Your answer should hold only the lines from the one containing "Given: Click the pink coin icon next to 300" through the last line below, copied exactly; pictures stay out.

** PROVIDED DATA **
[Start of Attachment]

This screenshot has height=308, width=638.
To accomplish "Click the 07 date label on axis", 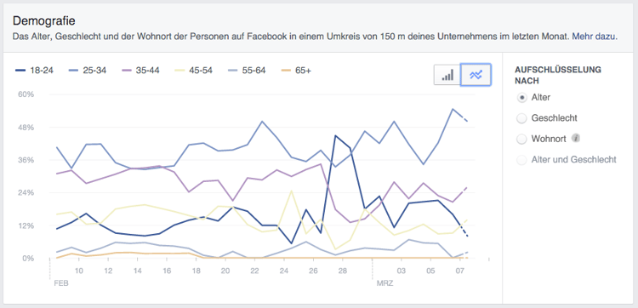I will coord(459,271).
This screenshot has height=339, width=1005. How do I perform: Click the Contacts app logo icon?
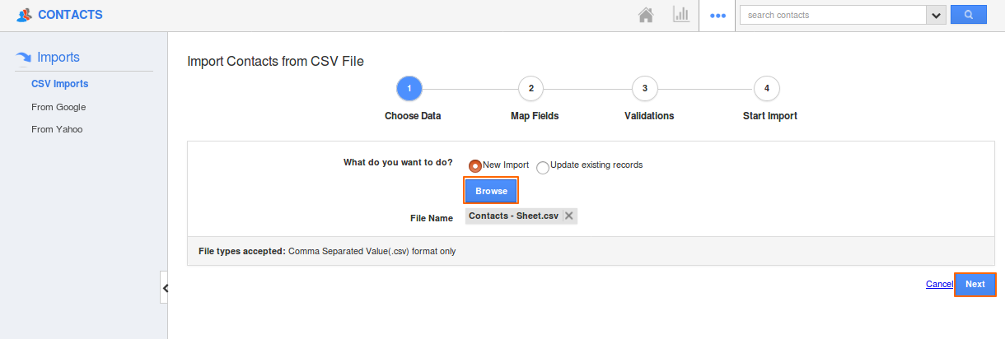(x=24, y=15)
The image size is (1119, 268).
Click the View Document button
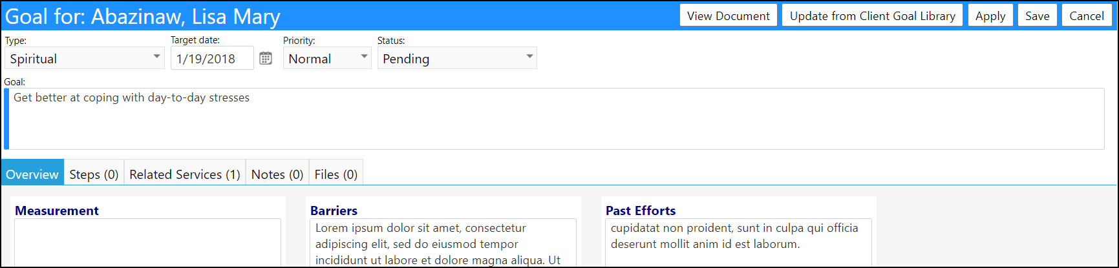(729, 15)
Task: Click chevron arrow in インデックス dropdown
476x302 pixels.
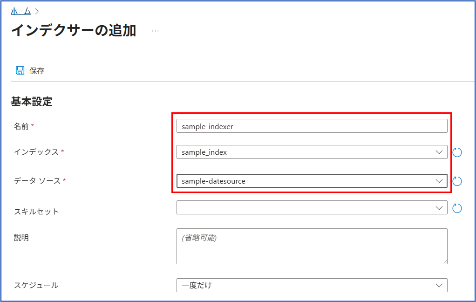Action: pyautogui.click(x=439, y=152)
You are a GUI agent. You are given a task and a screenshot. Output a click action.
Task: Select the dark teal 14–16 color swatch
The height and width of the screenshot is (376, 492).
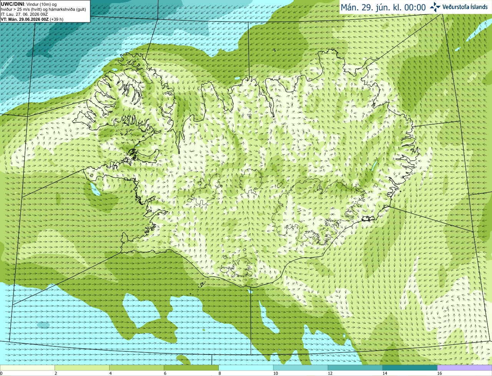(x=410, y=368)
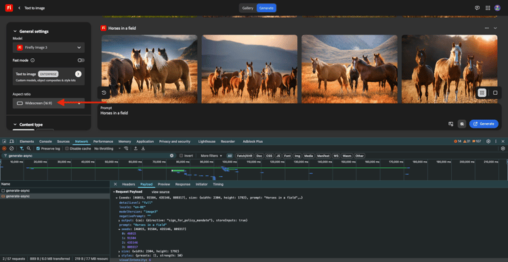508x262 pixels.
Task: Click the network timeline overview bar
Action: [254, 169]
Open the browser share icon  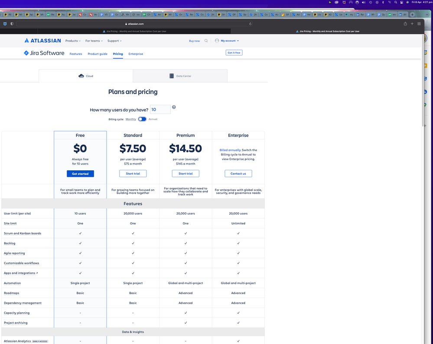pyautogui.click(x=405, y=24)
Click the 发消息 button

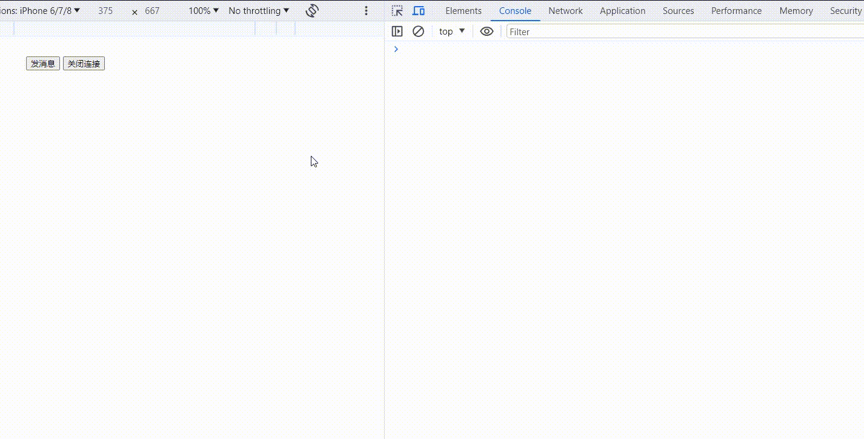(x=42, y=63)
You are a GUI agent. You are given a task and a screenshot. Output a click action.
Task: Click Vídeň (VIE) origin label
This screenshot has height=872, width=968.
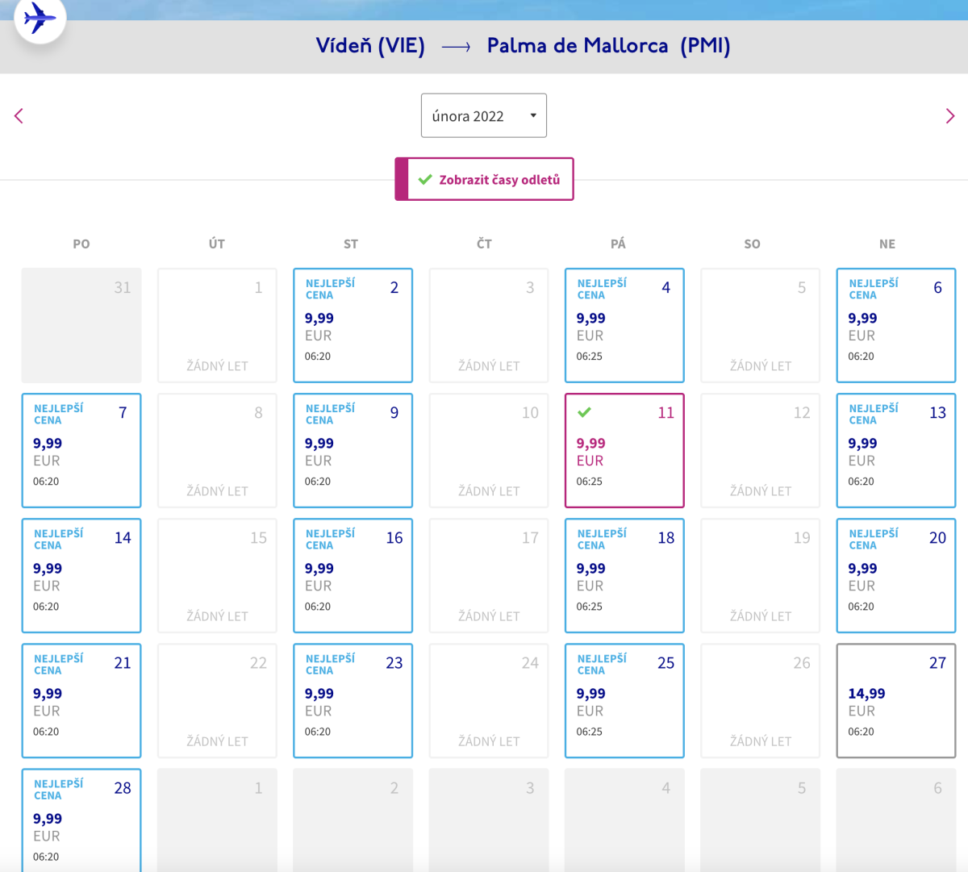pyautogui.click(x=370, y=46)
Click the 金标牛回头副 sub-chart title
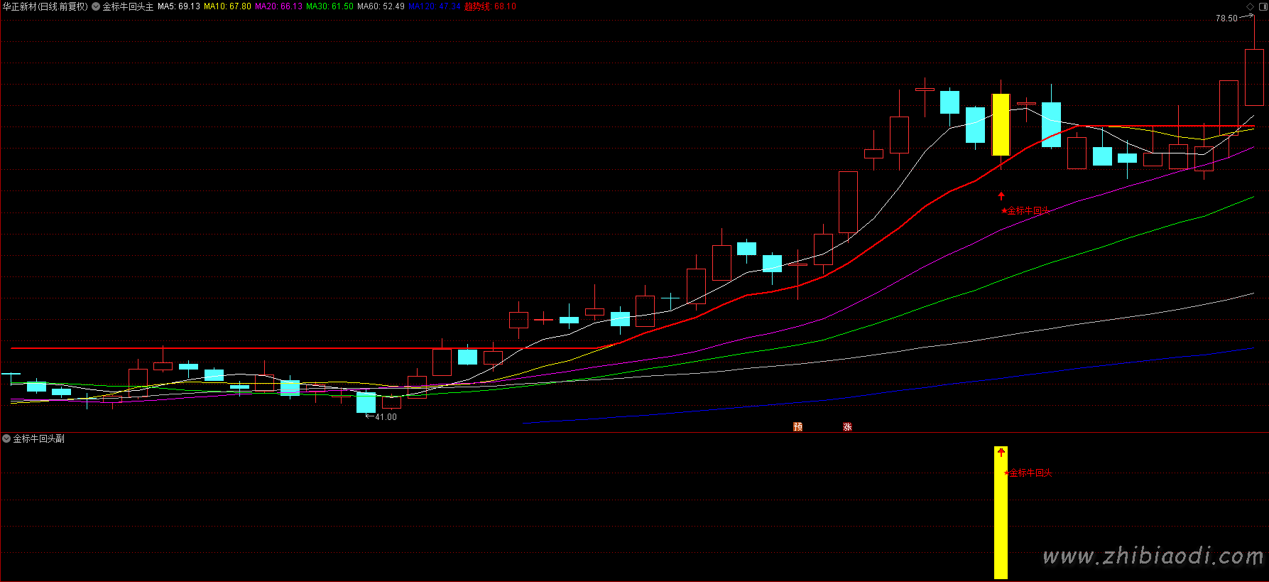 pyautogui.click(x=39, y=438)
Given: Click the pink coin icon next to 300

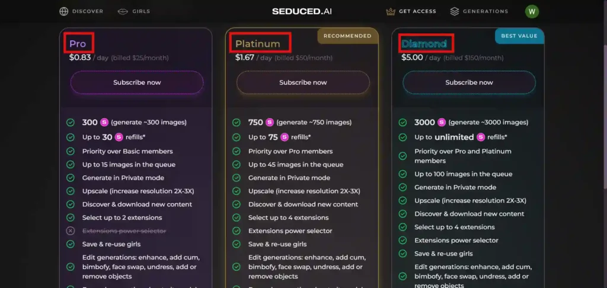Looking at the screenshot, I should (x=104, y=123).
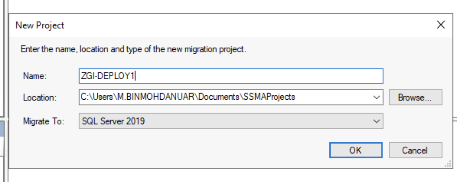Click the Browse... button

tap(415, 97)
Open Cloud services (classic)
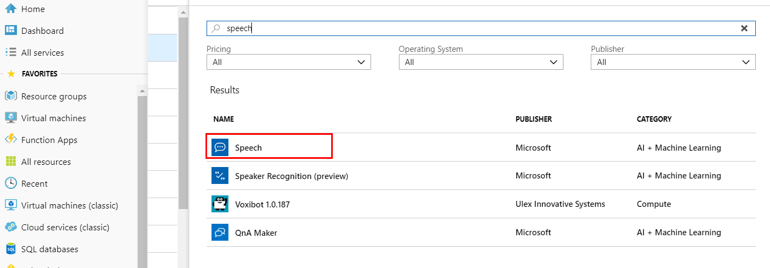 [x=65, y=227]
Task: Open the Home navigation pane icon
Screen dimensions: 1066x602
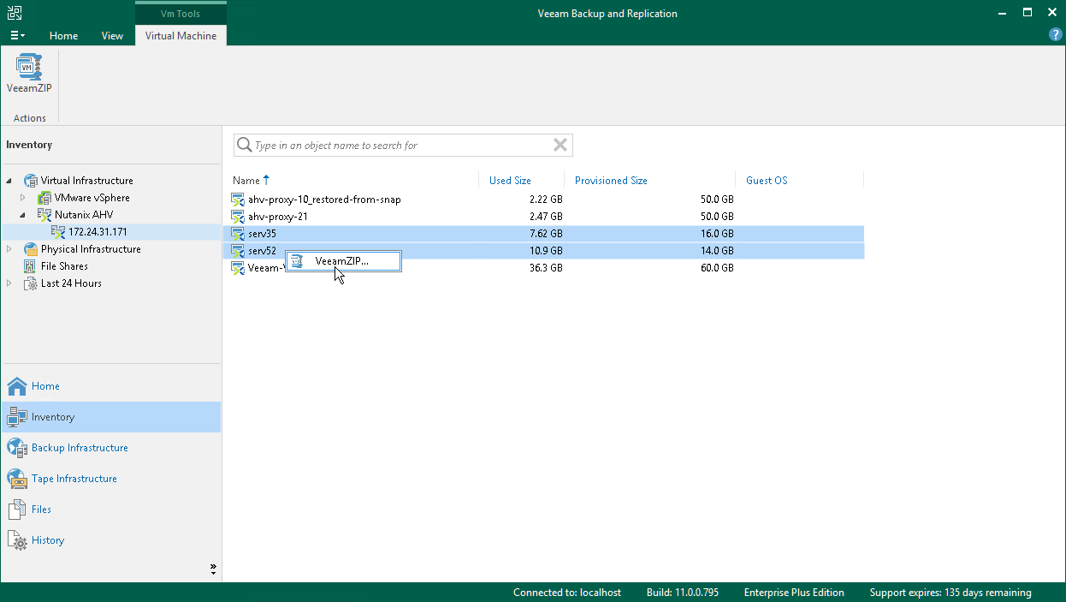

[End of Attachment]

** SOLUTION TO THIS EXERCISE **
Given: Click the pink coin icon next to 300

Looking at the screenshot, I should (x=104, y=123).
Click the Browse... button

tap(415, 97)
Open Cloud services (classic)
 [x=65, y=227]
Task: Open the Home navigation pane icon
Screen dimensions: 1066x602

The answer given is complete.